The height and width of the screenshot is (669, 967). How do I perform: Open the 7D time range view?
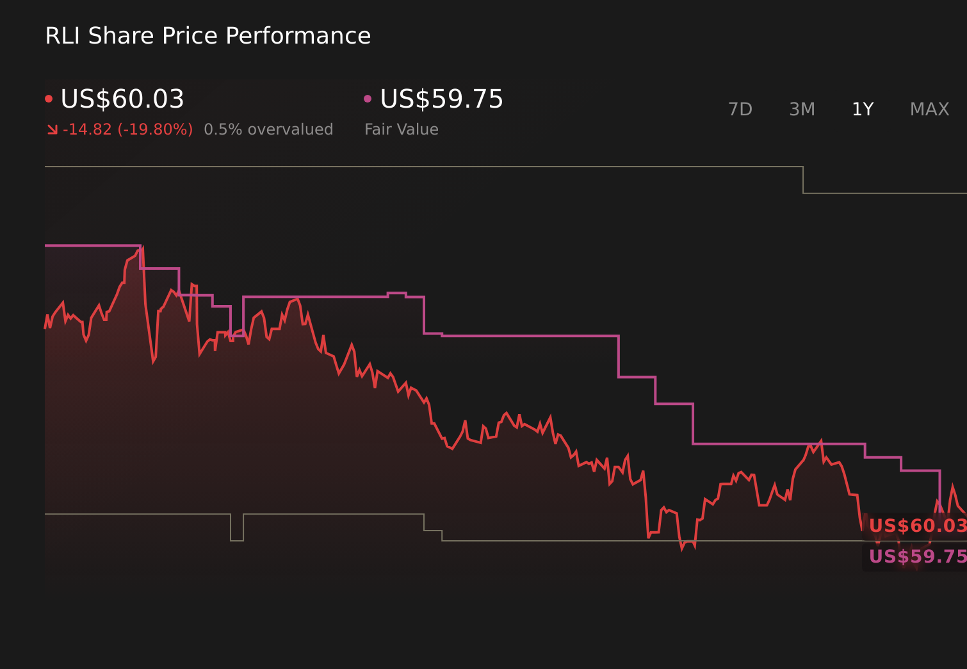coord(740,109)
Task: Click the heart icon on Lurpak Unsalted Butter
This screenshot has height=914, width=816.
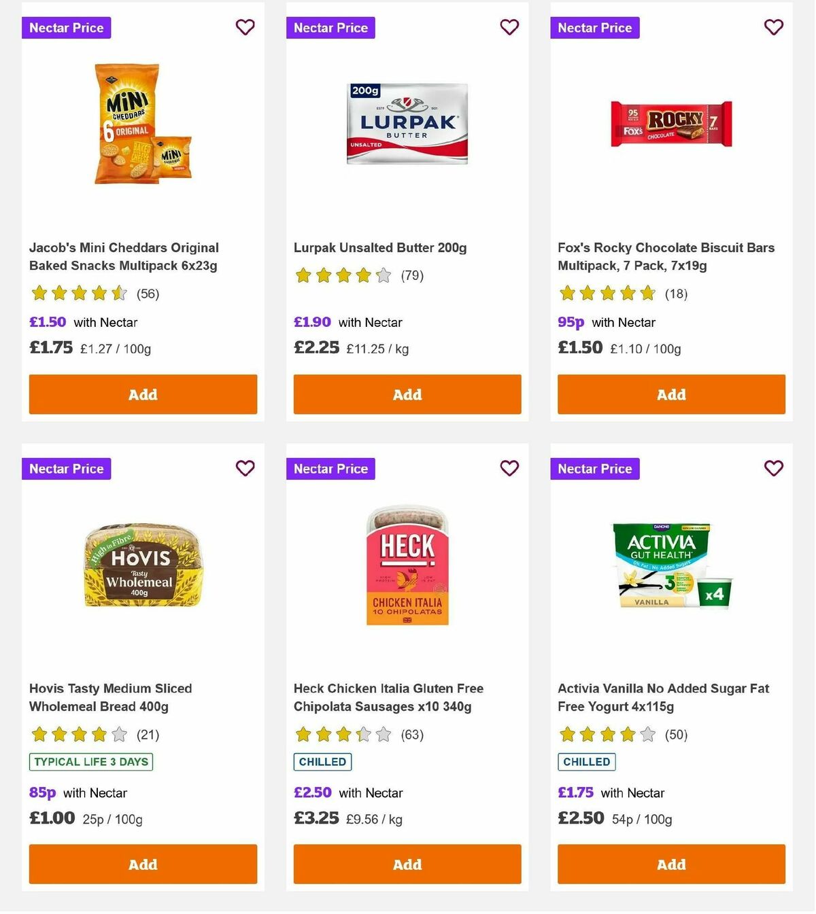Action: [509, 27]
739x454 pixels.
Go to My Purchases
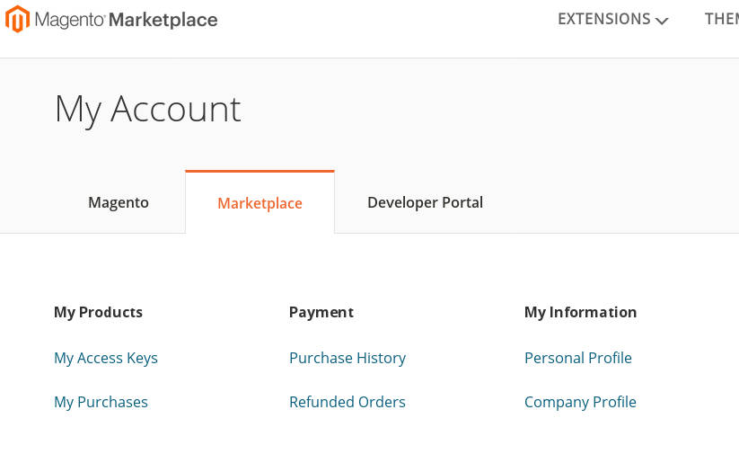point(101,402)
****************
◆ Work order
Instruction for this listing: copy it exactly, but leave the images behind.

◆ Exercise result
The height and width of the screenshot is (669, 967). How do I perform: Open the 7D time range view?
coord(740,109)
Task: Click the heart icon on Lurpak Unsalted Butter
This screenshot has height=914, width=816.
Action: [509, 27]
739x454 pixels.
Go to My Purchases
point(101,402)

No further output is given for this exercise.